Fibrillazione atriale: lo sport riduce le recidive

Metella Ronconi A cura di Metella Ronconi Pubblicato il 11/10/2021 Aggiornato il 11/10/2021

La fibrillazione atriale è una forma di aritmia. Ora una ricerca ha dimostrato come lo sport, e l’attività fisica in generale, possono ridurre la gravità dei sintomi

Fibrillazione atriale: lo sport riduce le recidive

Un programma di esercizio fisico della durata di sei mesi aiuta a mantenere un ritmo cardiaco normale e riduce la gravità dei sintomi nei pazienti con fibrillazione atriale. È il risultato di uno studio realizzato dal dottor Adrian Elliott dell’Università di Adelaide, Australia, che dimostra come alcuni pazienti possono controllare la loro aritmia attraverso lo sport, senza la necessità di interventi complessi come l’ablazione o i farmaci per mantenere il loro cuore nel ritmo normale.

Sei mesi di esercizi

Lo studio australiano ha assegnato in modo casuale 120 pazienti con malattia sintomatica a un intervento di esercizio o a cure abituali per sei mesi. L’intervento includeva esercizio supervisionato (settimanale per tre mesi, quindi quindicinale per altri tre) e un piano settimanale individualizzato da seguire a casa. Nel corso dei sei mesi l’obiettivo era aumentare l’esercizio aerobico fino a 3-5 ore alla settimana.
I partecipanti che hanno svolto la funzione di gruppo di controllo hanno invece ricevuto consigli sull’esercizio ma nessun intervento attivo e tutti i pazienti hanno ricevuto le consuete cure mediche dal cardiologo.

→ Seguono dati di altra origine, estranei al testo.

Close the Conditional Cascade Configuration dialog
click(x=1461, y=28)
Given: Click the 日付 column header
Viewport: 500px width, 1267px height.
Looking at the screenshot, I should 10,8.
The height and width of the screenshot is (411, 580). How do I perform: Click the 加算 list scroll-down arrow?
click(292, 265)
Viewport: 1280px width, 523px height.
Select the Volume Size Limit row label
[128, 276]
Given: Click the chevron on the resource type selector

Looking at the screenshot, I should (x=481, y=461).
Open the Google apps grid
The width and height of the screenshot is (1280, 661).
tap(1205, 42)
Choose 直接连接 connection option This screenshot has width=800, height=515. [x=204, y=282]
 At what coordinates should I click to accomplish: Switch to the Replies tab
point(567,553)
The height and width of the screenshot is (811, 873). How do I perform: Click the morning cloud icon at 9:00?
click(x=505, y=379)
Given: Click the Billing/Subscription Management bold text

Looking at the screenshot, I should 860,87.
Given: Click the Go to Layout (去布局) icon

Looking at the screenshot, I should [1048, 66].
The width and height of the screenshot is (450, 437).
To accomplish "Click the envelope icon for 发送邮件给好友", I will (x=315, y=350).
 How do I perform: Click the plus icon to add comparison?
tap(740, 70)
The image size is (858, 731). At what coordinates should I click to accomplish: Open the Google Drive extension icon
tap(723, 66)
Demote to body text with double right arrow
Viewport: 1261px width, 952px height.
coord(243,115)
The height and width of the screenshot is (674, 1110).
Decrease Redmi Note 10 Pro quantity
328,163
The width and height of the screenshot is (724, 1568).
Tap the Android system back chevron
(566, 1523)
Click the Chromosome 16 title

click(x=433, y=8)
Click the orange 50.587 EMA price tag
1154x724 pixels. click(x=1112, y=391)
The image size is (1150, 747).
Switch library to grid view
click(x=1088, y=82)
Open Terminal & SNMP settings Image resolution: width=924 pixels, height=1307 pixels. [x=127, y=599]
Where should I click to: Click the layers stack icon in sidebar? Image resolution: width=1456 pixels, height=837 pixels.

È stata osservata in coloro che avevano svolto gli esercizi una significativa riduzione della gravità dei sintomi a 12 mesi rispetto al gruppo di controllo. I pazienti hanno riportato palpitazioni meno gravi, meno mancanza di respiro e affaticamento. Non solo: dall’analisi è emerso che un numero maggiore di pazienti nel gruppo che ha fatto gli esercizi potrebbe mantenere un ritmo cardiaco normale senza bisogno di interventi invasivi o uso continuato di farmaci.

Un disturbo in aumento

La fibrillazione atriale (AF) è un disturbo del ritmo cardiaco che fa battere il cuore velocemente e irregolarmente. I sintomi più comuni sono palpitazioni, mancanza di respiro, testa leggera e affaticamento, che possono avere un impatto pesante sulla qualità della vita. I pazienti hanno rischi significativi di ictus e insufficienza cardiaca.

 

 
 
 

Lo sapevi che?

La prevalenza globale della fibrillazione atriale sta aumentando rapidamente ed è stimata in oltre 30 milioni di persone, mentre il rischio di contrarre il disturbo nel corso della vita per gli individui di età superiore ai 55 anni può essere pari a uno su tre.